## Data provided
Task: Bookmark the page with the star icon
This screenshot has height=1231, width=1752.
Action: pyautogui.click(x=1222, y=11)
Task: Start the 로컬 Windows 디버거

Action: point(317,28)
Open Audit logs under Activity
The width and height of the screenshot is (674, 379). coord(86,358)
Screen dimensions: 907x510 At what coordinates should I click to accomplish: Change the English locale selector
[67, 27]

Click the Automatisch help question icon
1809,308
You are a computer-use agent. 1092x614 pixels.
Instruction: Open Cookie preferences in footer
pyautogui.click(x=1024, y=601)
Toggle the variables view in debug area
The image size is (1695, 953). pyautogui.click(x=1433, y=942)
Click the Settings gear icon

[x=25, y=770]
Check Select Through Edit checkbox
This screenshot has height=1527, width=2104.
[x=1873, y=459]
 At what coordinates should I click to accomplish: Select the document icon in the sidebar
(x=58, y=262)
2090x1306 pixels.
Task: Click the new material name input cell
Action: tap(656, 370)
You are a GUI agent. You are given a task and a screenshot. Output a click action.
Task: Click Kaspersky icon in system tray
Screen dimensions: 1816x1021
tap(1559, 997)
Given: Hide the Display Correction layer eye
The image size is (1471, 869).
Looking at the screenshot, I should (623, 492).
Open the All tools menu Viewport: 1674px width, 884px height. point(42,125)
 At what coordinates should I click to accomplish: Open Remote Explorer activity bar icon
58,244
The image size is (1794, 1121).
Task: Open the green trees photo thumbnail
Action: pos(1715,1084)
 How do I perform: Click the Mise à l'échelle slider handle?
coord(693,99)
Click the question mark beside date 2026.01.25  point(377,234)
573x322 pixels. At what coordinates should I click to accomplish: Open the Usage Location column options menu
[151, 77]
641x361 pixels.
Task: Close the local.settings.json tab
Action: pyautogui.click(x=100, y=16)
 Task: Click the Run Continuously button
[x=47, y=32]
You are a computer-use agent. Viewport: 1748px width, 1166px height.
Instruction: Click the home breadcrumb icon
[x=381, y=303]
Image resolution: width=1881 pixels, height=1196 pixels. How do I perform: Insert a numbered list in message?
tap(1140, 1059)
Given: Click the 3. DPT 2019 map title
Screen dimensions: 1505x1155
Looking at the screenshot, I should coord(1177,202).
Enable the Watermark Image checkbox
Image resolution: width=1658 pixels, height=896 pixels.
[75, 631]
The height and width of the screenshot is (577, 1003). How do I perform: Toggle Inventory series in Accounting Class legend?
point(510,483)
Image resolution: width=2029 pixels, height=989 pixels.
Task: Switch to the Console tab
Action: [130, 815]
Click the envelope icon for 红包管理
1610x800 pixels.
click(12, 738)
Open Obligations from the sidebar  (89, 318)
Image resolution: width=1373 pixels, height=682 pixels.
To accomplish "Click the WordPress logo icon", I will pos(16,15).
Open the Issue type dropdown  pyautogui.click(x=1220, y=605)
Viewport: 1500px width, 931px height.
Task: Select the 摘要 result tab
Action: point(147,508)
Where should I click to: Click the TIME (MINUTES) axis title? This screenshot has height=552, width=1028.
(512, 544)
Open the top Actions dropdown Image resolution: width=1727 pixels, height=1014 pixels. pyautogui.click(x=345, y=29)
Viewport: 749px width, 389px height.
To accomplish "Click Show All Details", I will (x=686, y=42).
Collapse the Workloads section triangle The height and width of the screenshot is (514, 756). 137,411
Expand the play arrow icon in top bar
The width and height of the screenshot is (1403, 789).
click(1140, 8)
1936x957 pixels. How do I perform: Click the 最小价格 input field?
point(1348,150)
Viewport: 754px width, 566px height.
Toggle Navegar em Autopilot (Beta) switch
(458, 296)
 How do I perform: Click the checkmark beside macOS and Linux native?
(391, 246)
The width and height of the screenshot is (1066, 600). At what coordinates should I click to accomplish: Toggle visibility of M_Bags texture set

## Problem details
Which lines above include the string "computer"? Show them.

## Task output
You are a computer-use agent. 1092x614 pixels.
You are a computer-use agent. Viewport: 1748px width, 1166px height.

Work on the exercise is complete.